OK, I get what you were after, @dougthebiker ... The "square waves" defining the individual bits...
In fact they are not and do not need to be square at all. They "just" need to meet specified tolerance windows of high and low values inside a specified clock window.
Both wifi and ethernet signals need to meet this. Both wifi and wired routers and switches need to comply with these window specs. Good ones do, really bad ones may not.
What I was trying to explain is that an error in the level of one or more bits (1 instead of 0 or vice versa) does not create distortion, it creates a numerical error vs. the check bits which either can be corrected or results in a drop or buffering or really obvious noise, not harmonic distortion or amplitude or phase shift.
Of course wifi is susceptible to range and strength and bandwidth/speed issues. The point is that once you have a properly set up network with decent equipment and the signal is stable (sufficient speed and strength), the signal you will get via wifi will be identical to the one you get via ethernet.
◆ ◆ ◆
> _PROMPT 1_:
Recast the entries starting at the line that contains "Where should I click to: Click" and ending at the line that contains "pos(103,62)" as a JSON list of strings, one string per line, with blank lines omitted and the pictures left out.

Data on locating visible targets:
◆ ◆ ◆
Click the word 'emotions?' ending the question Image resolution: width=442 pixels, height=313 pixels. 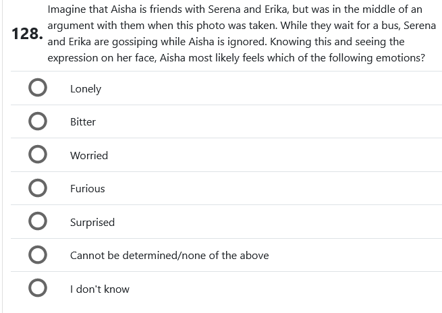click(x=402, y=58)
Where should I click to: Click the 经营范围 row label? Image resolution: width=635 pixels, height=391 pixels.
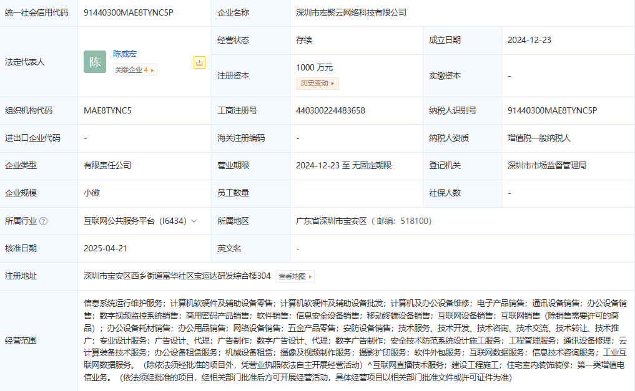coord(21,340)
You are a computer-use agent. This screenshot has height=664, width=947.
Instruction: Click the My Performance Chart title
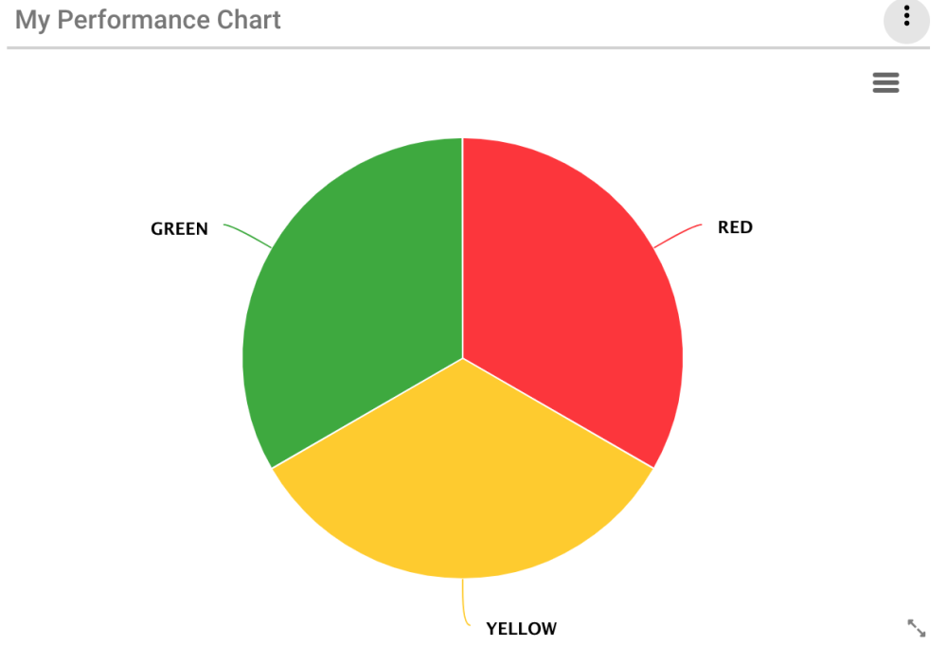(x=148, y=20)
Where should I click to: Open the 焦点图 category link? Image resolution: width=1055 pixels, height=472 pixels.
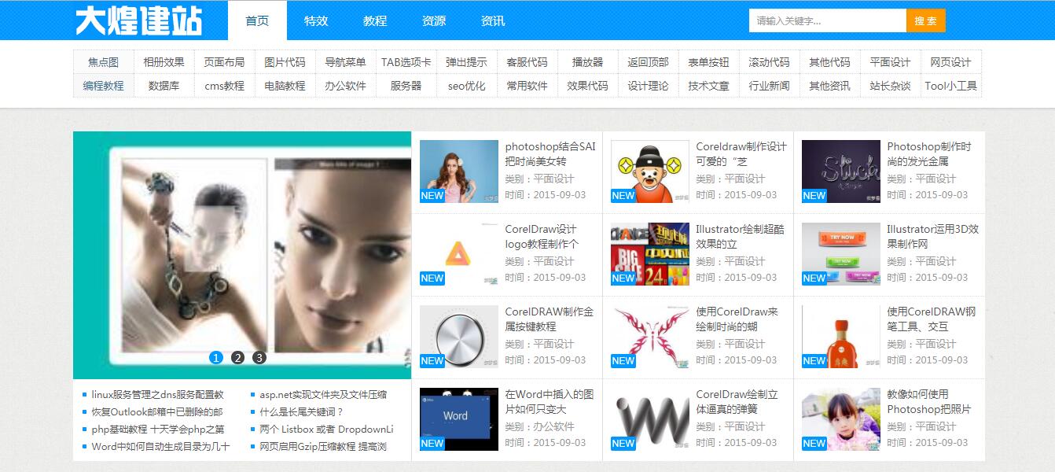pos(103,62)
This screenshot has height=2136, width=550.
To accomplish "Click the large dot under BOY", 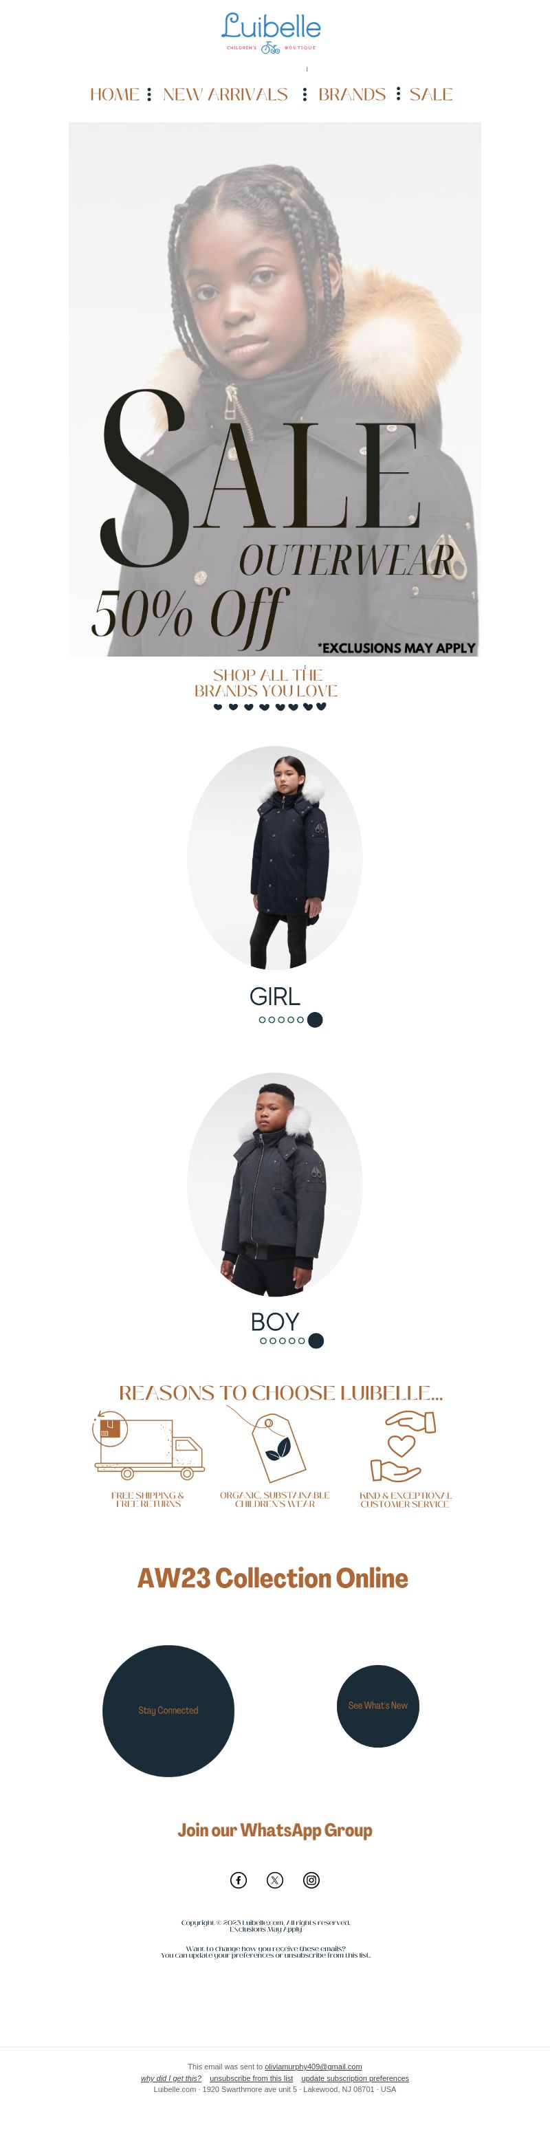I will 316,1341.
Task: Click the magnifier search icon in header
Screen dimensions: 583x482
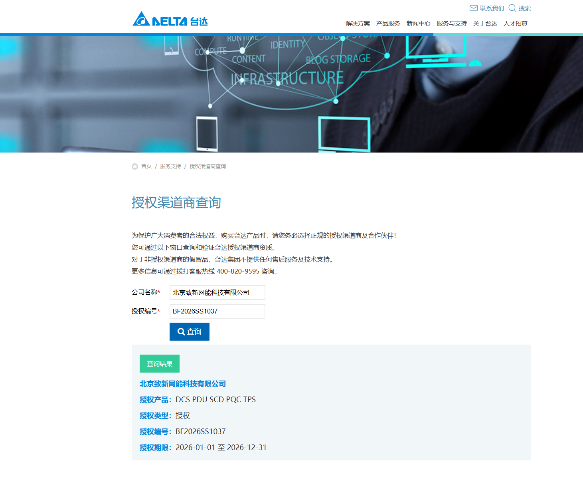Action: pyautogui.click(x=512, y=8)

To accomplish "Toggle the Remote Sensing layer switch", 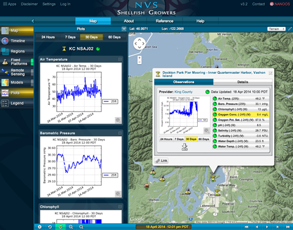I will (x=32, y=72).
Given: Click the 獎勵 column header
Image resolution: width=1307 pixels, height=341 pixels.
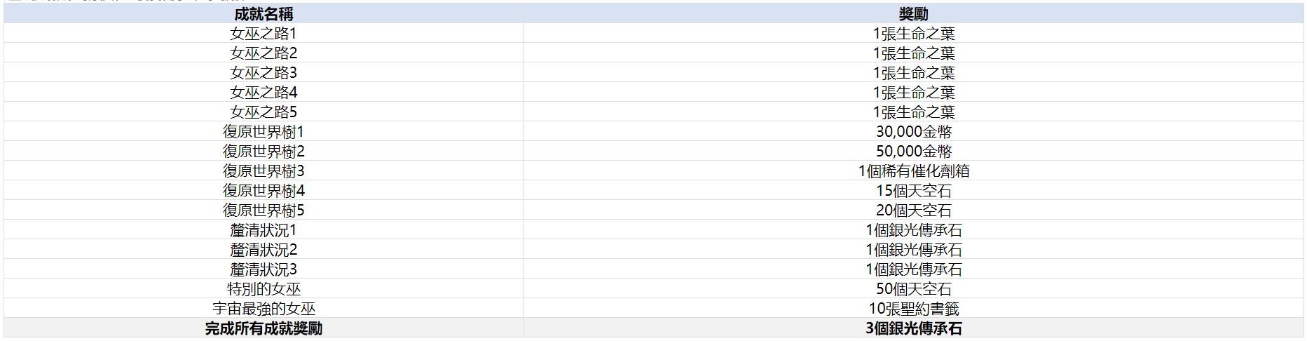Looking at the screenshot, I should (913, 14).
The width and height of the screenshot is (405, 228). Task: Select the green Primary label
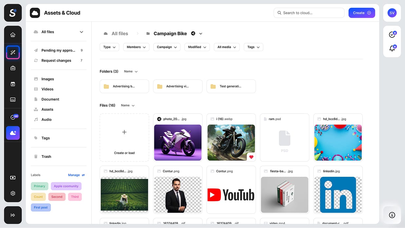click(40, 186)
◆ ◆ ◆
> _PROMPT 2_:
Continue the post on wifi and ethernet signal quality from the point where it stops.

> _TASK RESPONSE 1_:
[
  "Where should I click to: Click the 经营范围 row label? Image resolution: width=635 pixels, height=391 pixels.",
  "coord(21,340)",
  "You are a computer-use agent. This screenshot has height=664, width=947.",
  "Instruction: Click the My Performance Chart title",
  "(x=148, y=20)",
  "Where should I click to: Open the 焦点图 category link? Image resolution: width=1055 pixels, height=472 pixels.",
  "pos(103,62)"
]

> _TASK RESPONSE 2_:
Low quality or too long ethernet cables can also cause your bit signal to shift outside of the tolerance windows and cause transmission errors due to out of spec resistance, capacitance or inductance.
Think of streaming HD TV on your wifi Amazon Fire Stick vs. via digital cable. If you have enough bandwidth and signal strength, the picture on the same TV will be the same. The colors will be the same, the resolution will be the same, etc. The one on the Fire Stick will not be "distorted".
Same thing with audio. I took care to specify and locate my existing router and streamer such that there is no buffering or drops. I now need at minimum to replicate this. To my knowledge there are indeed subtle, incremental sound quality improvement opportunities in better routers due to clocking accuracy and electrical noise, and that’s the reason for my original post. But that applies to both ethernet and wifi.
I believe we beat this horse to death.
Cheers!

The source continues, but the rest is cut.